Information shown>
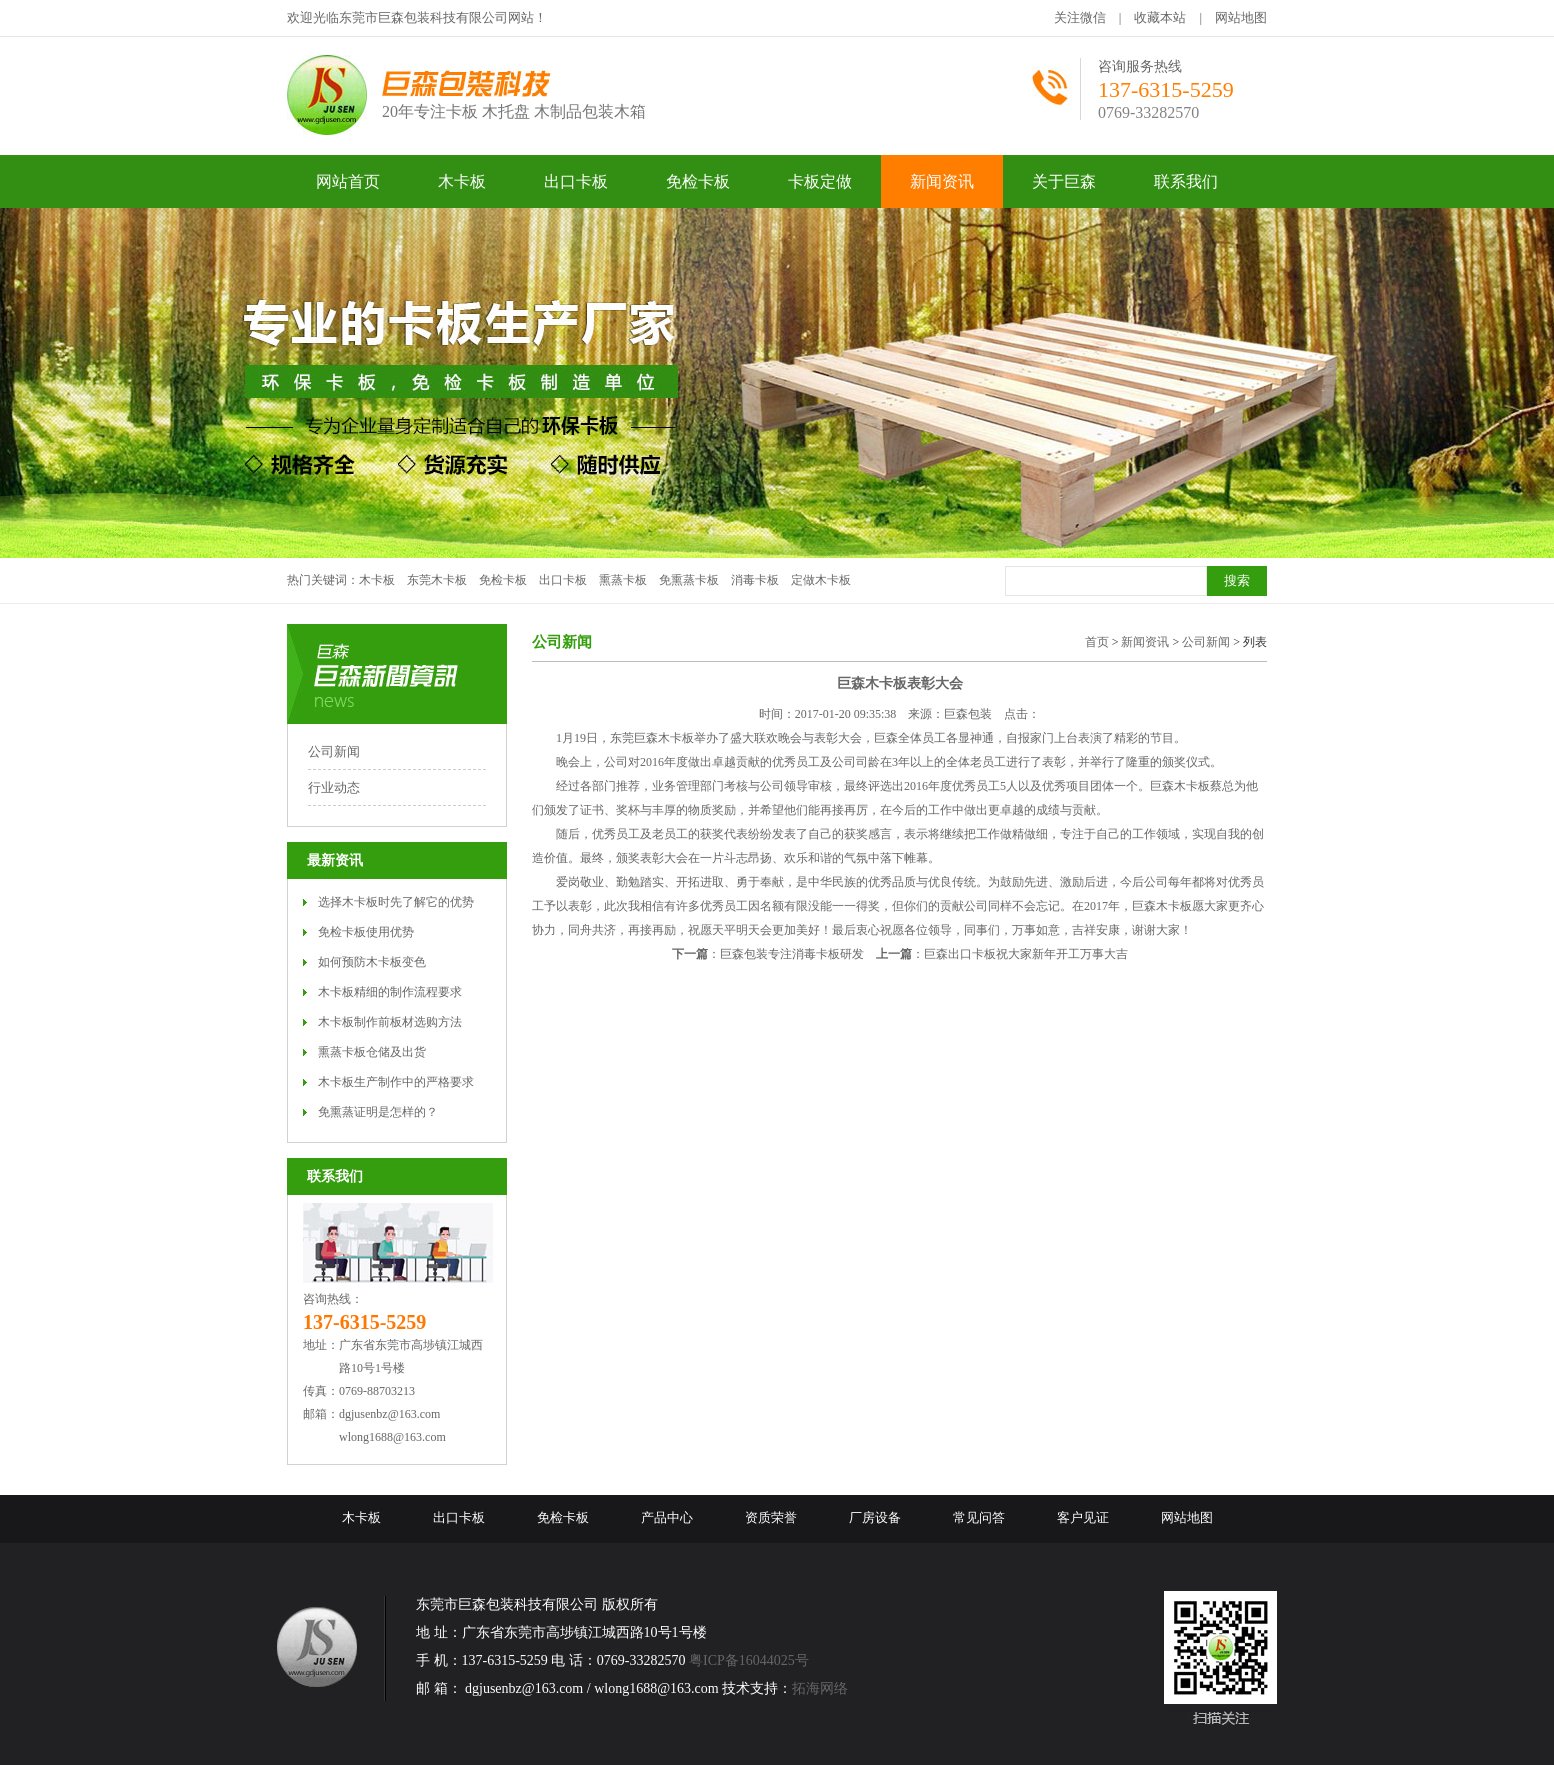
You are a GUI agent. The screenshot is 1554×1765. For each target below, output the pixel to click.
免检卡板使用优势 (366, 932)
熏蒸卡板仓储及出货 (372, 1052)
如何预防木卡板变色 (372, 962)
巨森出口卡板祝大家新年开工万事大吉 (1026, 954)
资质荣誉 (771, 1517)
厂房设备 (875, 1517)
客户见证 (1083, 1517)
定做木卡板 (821, 580)
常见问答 (979, 1517)
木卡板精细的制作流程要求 (390, 992)
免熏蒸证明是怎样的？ (378, 1112)
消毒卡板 (755, 580)
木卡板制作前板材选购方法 (390, 1022)
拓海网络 (820, 1688)
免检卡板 (503, 580)
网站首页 (348, 181)
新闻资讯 (1145, 642)
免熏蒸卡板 (689, 580)
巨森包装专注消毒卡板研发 (792, 954)
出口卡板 (563, 580)
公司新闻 (334, 751)
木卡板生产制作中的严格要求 (396, 1082)
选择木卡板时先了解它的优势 (396, 902)
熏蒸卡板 (623, 580)
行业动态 (334, 787)
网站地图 (1241, 17)
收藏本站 (1160, 17)
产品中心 (667, 1517)
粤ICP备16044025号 (749, 1660)
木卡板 (377, 580)
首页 (1097, 642)
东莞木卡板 (437, 580)
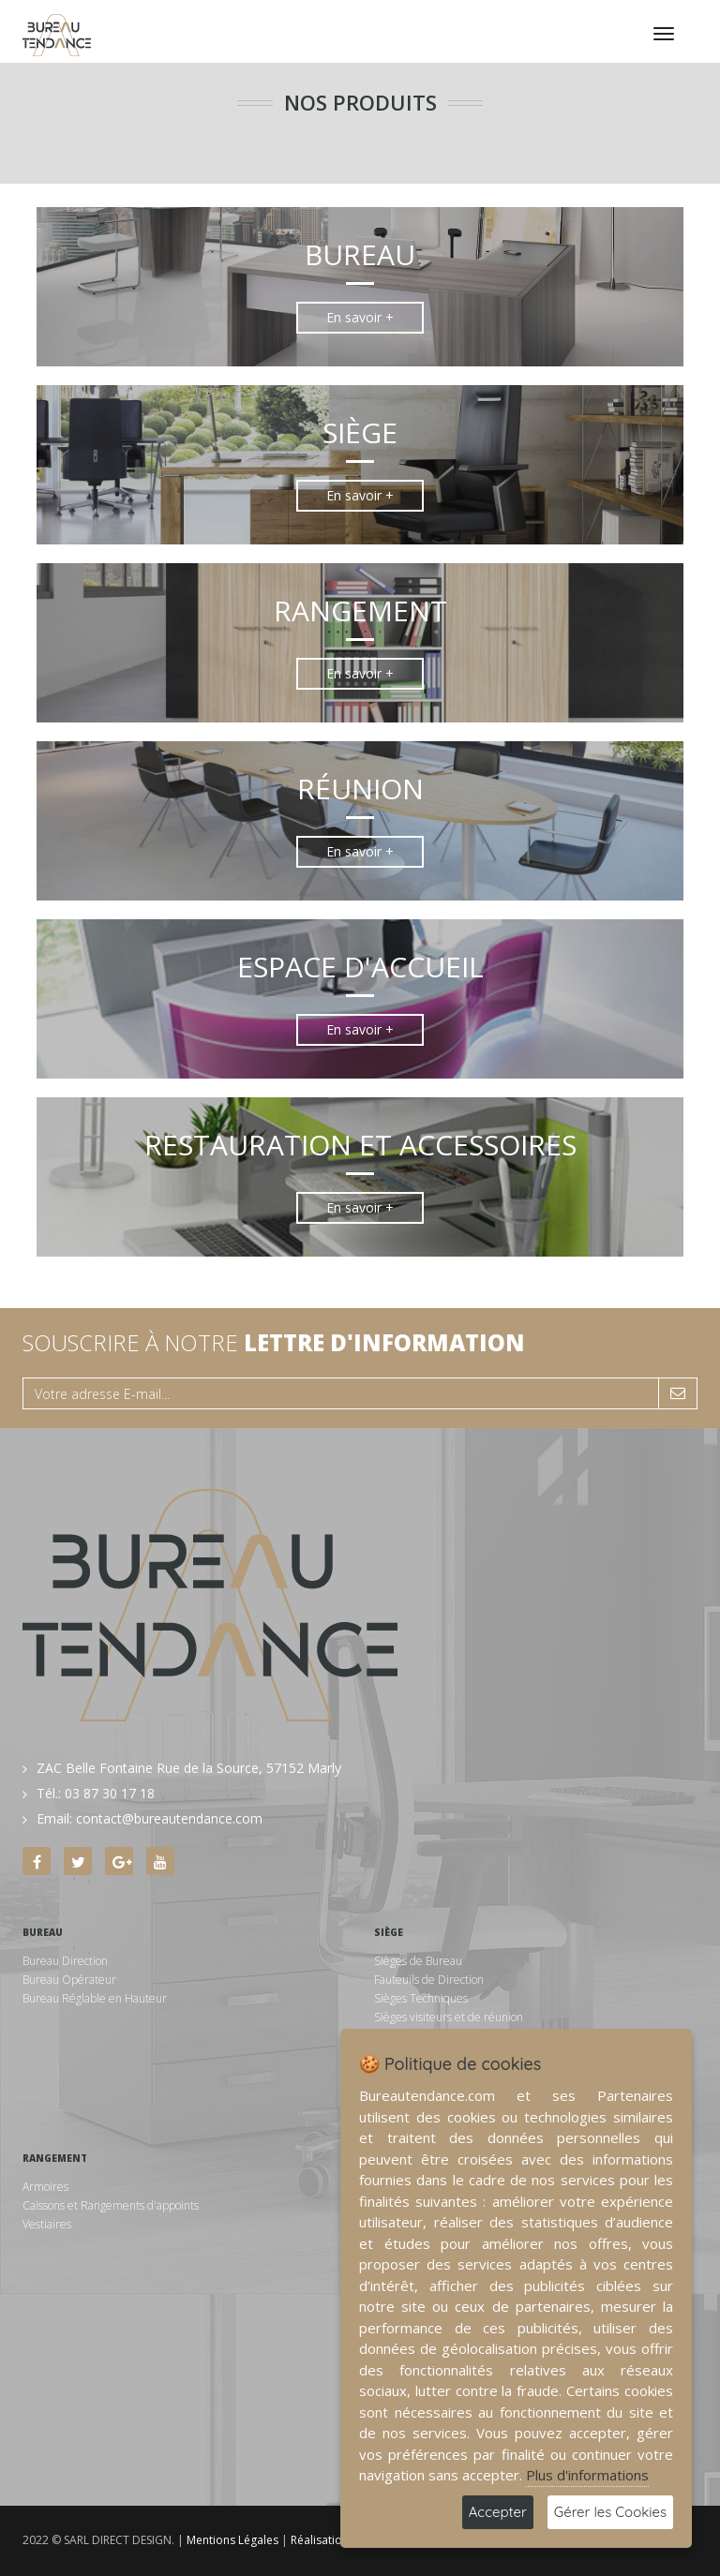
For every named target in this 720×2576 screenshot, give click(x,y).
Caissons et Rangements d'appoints (110, 2205)
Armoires (45, 2187)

Goal of the exercise> Rewrite the full listing above, replacing every occurrence of "screenshot" with "capture" and leaving everything else unchanged. Omit the pictures from the output.

Response to this exercise>
You are a GUI agent. The capture is 1554×1765. For each target below, output the pixel to click.
免检卡板使用优势 (366, 932)
熏蒸卡板仓储及出货 (372, 1052)
如何预防木卡板变色 (372, 962)
巨森出口卡板祝大家新年开工万事大吉 (1026, 954)
资质荣誉 (771, 1517)
厂房设备 (875, 1517)
客户见证 (1083, 1517)
定做木卡板 (821, 580)
常见问答 (979, 1517)
木卡板精细的制作流程要求 (390, 992)
免熏蒸证明是怎样的？ (378, 1112)
消毒卡板 (755, 580)
木卡板制作前板材选购方法 (390, 1022)
拓海网络 (820, 1688)
免检卡板 (503, 580)
网站首页 (348, 181)
新闻资讯 (1145, 642)
免熏蒸卡板 (689, 580)
巨森包装专注消毒卡板研发 (792, 954)
出口卡板 (563, 580)
公司新闻 (334, 751)
木卡板生产制作中的严格要求 (396, 1082)
选择木卡板时先了解它的优势 (396, 902)
熏蒸卡板 (623, 580)
行业动态 (334, 787)
网站地图 (1241, 17)
收藏本站 (1160, 17)
产品中心 (667, 1517)
粤ICP备16044025号 (749, 1660)
木卡板 (377, 580)
首页 (1097, 642)
东莞木卡板 (437, 580)
For every named target in this 720×2576 capture, give click(x,y).
Caissons et Rangements d'appoints (110, 2205)
Armoires (45, 2187)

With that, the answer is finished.